→ **Work task**: Give back every line of the data, transcribed exactly.

+ + + + + + +

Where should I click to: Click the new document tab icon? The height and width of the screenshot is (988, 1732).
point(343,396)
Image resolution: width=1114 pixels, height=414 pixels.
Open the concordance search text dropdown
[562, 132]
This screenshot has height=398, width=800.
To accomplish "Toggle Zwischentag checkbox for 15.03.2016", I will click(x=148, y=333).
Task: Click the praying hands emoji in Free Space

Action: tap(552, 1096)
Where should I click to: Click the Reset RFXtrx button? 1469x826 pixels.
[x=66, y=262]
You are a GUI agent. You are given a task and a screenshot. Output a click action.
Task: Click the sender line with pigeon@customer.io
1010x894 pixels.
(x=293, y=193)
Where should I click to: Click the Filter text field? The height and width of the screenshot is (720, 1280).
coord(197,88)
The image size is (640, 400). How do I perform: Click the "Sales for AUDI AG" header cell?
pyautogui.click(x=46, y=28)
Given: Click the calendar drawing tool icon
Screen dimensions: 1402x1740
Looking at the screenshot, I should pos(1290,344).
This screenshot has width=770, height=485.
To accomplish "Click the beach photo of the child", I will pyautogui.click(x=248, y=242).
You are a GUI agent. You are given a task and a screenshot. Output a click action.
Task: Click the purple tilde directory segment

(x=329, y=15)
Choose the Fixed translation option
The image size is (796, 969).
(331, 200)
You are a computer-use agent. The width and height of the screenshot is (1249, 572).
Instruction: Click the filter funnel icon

+ + + + + + +

→ **Solution for this task**:
Where should I click to: Click the new document tab icon? The height and width of the screenshot is (988, 1732).
point(343,396)
Image resolution: width=1114 pixels, height=414 pixels.
Open the concordance search text dropdown
[562, 132]
This screenshot has height=398, width=800.
To accomplish "Toggle Zwischentag checkbox for 15.03.2016", I will click(x=148, y=333).
Task: Click the praying hands emoji in Free Space

Action: tap(552, 1096)
Where should I click to: Click the Reset RFXtrx button? 1469x826 pixels.
[x=66, y=262]
You are a GUI agent. You are given a task and a screenshot. Output a click action.
Task: Click the sender line with pigeon@customer.io
1010x894 pixels.
(x=293, y=193)
Where should I click to: Click the Filter text field? The height and width of the screenshot is (720, 1280).
coord(197,88)
The image size is (640, 400). How do I perform: Click the "Sales for AUDI AG" header cell?
pyautogui.click(x=46, y=28)
Given: Click the calendar drawing tool icon
Screen dimensions: 1402x1740
Looking at the screenshot, I should pos(1290,344).
This screenshot has width=770, height=485.
To accomplish "Click the beach photo of the child", I will pyautogui.click(x=248, y=242).
You are a GUI agent. You are given a task and a screenshot. Output a click action.
Task: Click the purple tilde directory segment

(x=329, y=15)
Choose the Fixed translation option
The image size is (796, 969).
(331, 200)
You are a computer-use agent. The width and height of the screenshot is (1249, 572).
Instruction: Click the filter funnel icon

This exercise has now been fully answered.